Black Olive

Species Name
Bucida buceras
Leaf Color
Green upper leaf, yellow green lower leaf
Mature Height  30-40 ft
Mature Canopy Broad, beautiful crown
Flower
Inconspicuous
Growth Very slow
Light Requirements Full sun or broken, high shade
Salt Tolerance High
Water Requirements
Not extremely drought tolerant, water faithfully

Contrary to its name, the small black fruits of the black olive tree are not really olives, and they aren’t edible. There’s still plenty to love about this sun-loving shade tree.

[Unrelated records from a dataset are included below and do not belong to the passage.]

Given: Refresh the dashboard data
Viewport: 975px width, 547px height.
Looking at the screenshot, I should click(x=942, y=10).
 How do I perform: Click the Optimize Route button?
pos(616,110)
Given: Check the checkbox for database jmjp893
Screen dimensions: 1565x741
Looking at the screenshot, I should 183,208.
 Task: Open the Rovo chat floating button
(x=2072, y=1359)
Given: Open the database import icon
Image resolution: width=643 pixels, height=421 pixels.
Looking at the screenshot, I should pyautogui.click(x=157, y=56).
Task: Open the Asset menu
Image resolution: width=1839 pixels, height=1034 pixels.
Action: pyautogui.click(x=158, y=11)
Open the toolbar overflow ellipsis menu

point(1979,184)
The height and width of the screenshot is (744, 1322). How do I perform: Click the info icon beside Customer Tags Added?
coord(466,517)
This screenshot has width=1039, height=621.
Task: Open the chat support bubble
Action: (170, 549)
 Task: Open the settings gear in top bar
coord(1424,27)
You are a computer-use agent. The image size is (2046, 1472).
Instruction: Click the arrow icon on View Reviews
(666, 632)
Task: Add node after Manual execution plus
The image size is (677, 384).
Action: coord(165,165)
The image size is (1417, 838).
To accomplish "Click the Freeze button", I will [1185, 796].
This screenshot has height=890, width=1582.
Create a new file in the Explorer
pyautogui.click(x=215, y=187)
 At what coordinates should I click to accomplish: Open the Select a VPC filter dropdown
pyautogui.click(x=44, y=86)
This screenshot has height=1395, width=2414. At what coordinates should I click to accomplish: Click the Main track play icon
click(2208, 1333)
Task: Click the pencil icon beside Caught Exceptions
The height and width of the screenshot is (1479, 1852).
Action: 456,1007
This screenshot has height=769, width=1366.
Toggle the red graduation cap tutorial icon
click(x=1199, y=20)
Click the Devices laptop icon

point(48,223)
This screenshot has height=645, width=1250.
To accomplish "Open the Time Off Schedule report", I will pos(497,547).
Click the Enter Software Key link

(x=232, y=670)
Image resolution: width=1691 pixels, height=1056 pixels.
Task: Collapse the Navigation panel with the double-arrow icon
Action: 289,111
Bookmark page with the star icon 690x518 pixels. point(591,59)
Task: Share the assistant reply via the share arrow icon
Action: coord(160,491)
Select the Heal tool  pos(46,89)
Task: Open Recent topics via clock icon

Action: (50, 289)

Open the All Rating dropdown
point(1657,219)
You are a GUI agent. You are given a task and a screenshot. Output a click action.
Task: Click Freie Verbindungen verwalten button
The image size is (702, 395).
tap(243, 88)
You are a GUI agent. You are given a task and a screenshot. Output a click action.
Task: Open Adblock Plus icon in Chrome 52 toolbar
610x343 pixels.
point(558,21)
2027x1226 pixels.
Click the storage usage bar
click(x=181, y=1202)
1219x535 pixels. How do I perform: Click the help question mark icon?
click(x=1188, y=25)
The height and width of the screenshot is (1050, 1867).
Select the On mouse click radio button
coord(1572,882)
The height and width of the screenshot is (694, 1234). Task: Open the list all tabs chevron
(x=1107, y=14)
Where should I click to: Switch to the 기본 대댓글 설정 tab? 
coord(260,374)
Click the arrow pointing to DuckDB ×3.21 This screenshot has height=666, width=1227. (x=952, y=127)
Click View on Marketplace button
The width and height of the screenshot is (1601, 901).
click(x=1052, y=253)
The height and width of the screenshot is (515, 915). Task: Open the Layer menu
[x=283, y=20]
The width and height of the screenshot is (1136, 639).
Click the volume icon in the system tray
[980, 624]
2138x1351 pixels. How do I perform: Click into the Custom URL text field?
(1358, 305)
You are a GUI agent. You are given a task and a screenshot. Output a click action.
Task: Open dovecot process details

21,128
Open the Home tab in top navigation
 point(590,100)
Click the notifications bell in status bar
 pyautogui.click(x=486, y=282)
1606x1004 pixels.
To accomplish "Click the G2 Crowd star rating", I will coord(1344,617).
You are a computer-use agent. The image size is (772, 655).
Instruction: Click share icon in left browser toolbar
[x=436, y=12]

The black olive is a warm-weather tree that grows in almost any soil and isn’t bothered by wind or salt air, making it a perfect shade tree for seaside Southern Florida locations. This tree can attain a height of 50 feet with a large, rounded crown spreading 35 feet or more. Make sure to give it plenty of room to grow. The leaves are egg-shaped and a deep, glossy bluish-green. Spicily scented small yellow flowers grow on four-inch stalks that eventually produce the hard, olive-like fruit. The black olive is especially attractive to bees. The fruits can sometimes stain concrete, so it’s best to plant the black olive in grassy or open areas.

Although the black olive needs regular watering during the first year after planting, once established it is extremely drought resistant. A slight yellowing or drooping of the foliage indicates dehydration and the tree recovers when watered promptly.

Most often grown as an ornamental shade tree, the black olive can also be cultivated as a tightly pruned hedge.